第22章 CHAPTER V(1)(2 / 3)

Over these young people--a vague report of their existence had come to his ears--Mr. Wentworth had not, in the course of years, allowed his imagination to hover. It had plenty of occupation nearer home, and though he had many cares upon his conscience the idea that he had been an unnatural uncle was, very properly, never among the number. Now that his nephew and niece had come before him, he perceived that they were the fruit of influences and circumstances very different from those under which his own familiar progeny had reached a vaguely-qualified maturity.

He felt no provocation to say that these influences had been exerted for evil; but he was sometimes afraid that he should not be able to like his distinguished, delicate, lady-like niece.

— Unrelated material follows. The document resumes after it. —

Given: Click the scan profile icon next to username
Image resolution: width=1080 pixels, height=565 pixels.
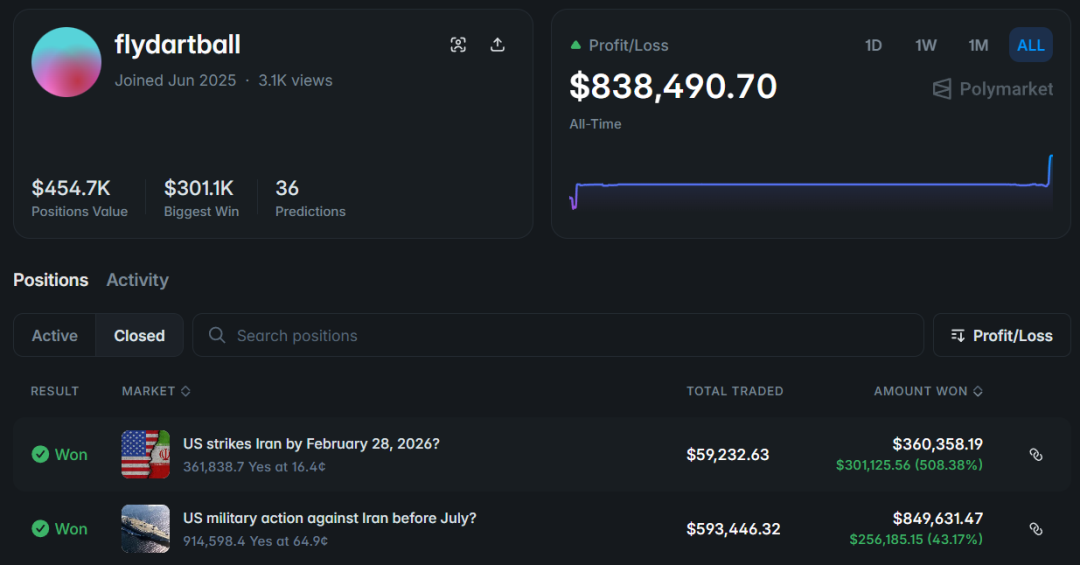Looking at the screenshot, I should pyautogui.click(x=458, y=45).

He was paralyzed and bewildered by her foreignness.

She spoke, somehow, a different language. There was something strange in her words. He had a feeling that another man, in his place, would accommodate himself to her tone; would ask her questions and joke with her, reply to those pleasantries of her own which sometimes seemed startling as addressed to an uncle.

But Mr. Wentworth could not do these things. He could not even bring himself to attempt to measure her position in the world.

She was the wife of a foreign nobleman who desired to repudiate her. This had a singular sound, but the old man felt himself destitute of the materials for a judgment.